Since many of the heavy metals are superconductors at extremely low temperatures and life is based on movement of electric charges, currents, is it possible to have life based on these superconductor atoms at a really low temperature?
Doubtful, for one basic reason. The temps at which natural superconductors function is extremely low - usually a few degrees above absolute zero. At these temps most chemical reactions will not occur. Since the formation of life requires the building of metabolic networks, which are nothing more then sequences of chemical reactions, its hard to conceive of a living system that could undergo any form of metabolism (and thus self-organization) at such low temps.

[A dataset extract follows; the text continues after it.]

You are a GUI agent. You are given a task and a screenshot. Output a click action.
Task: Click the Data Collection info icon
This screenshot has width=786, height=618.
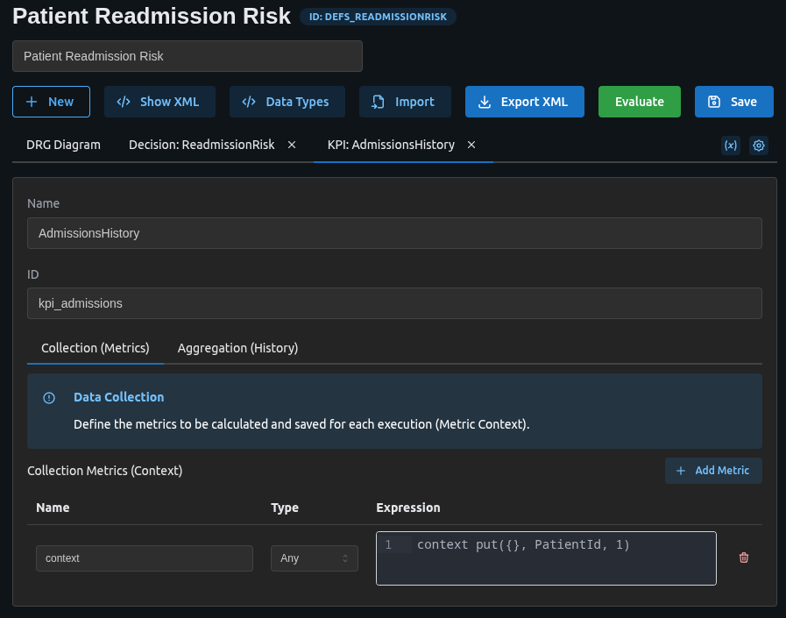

This may seem trivial, but keep in mind that in your hypothesis you do need at a minimum a source of free electrons - where are those going to come from aside from some sort of chemical or photochemical system? Likewise, you are going to need energy to organize the superconducting "tracks"; they won't self-organize without at least a modicum of external energy to mediate the re-organization of the system. Finally, for a biological system to do work (in the physical sense) you need to consume energy - superconductors are great at transporting electrons without expending their energy, but by their very definition do not consume that energy. Ergo, to get movement or biochemical reactions out of those superconducted electrons, you're going to need some non-superconucting chemistry. Its doubtful anything would work at the kinds of temps you're talking about.
But cold (although not superconducting cold) temps are an interesting idea to ponder. At extreme cold many chemicals behave in ways quite different from what we normally see - water, for example, can form numerous unique "ices" that are chemically very different from the ice we normally see. Water is far from unique in this case. Who knows what kind of biochemical bounty may exist at these cold temps? Life of this sort would be slow - chemical reactions proceed painfully slowly at these temps - but it could take on forms beyond our wildest imagination.